При наших ежедневных встречах в 7 часов утра для получения продуктов на сутки она возмущалась бесчеловечностью немцев, огорчалась жизнью людей в лагере. Слышались только охи да вздохи. Воспользовавшись отсутствием коменданта Кельбаха и его помощника Шнейдера, так как при отпуске продуктов, как правило, один из них присутствовал, я спросил Тамару: «Почему ты живешь вместе с лагерным начальством, комендантом и его помощником?» От моего внезапного вопроса она, краснея, смущенно ответила: «Что мне осталось делать? Они заняли мой дом под склад и комендатуру, уходить из дома – значит умереть с голоду. Здесь я сыта». Я понял, что мой вопрос был неуместный, поэтому больше ни о чем не спросил.

По дороге в лагерь мне Яшка дополнил про нее: «Муж ее ушел в армию в начале войны. Она не знает, жив ли он. Детей у них не было. Со всеми комендантами она уживается. Немцы тоже любят симпатичных женщин», – проговорил с вздохом Яшка. «В тех двухэтажных домах, – он показал рукой на три двухэтажных деревянных дома, которые находились в 300 метрах от лагеря, – живут семейные женщины с детьми, мужья на фронте, а они почти все беременны. Вот скоро родятся потомки немецких фашистов, испанских головорезов, австрийских мадьяр и трусливых румын».
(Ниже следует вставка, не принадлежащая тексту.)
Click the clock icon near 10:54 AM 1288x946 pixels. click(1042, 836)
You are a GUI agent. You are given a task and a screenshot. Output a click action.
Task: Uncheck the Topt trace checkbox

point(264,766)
Хлеб для военнопленных привозили из Новгорода. К лагерю после угона военнопленных на работу подкатила полуторка Горьковского автозавода. На кухню пришел сам Кельбах, показал пальцем на меня и Яшку. Закричал писклявым голосом: «Русь, вайда, вайда».

Я понял, что он куда-то нас посылает, поэтому спросил по-немецки: «Куда мы поедем, господин комендант?» Он посмотрел на меня с недоумением, как будто увидел в первый раз. «Откуда вы знаете немецкий?» Я сказал, что учил в школе и жил в городе Славгороде на квартире у немца. Мы с Яшкой влезли в кузов автомашины. Полуторка, тарахтя, развернулась, и мы поехали.

Я обрадовался, что едем одни, но из комендатуры вышел помощник коменданта Шнейдер, тоже влез в кузов. Мне показал на кабину, пробормотал по-немецки: «Хотя ты и свинья, но и машина-то русская, садись в кабину. Я не переношу газа».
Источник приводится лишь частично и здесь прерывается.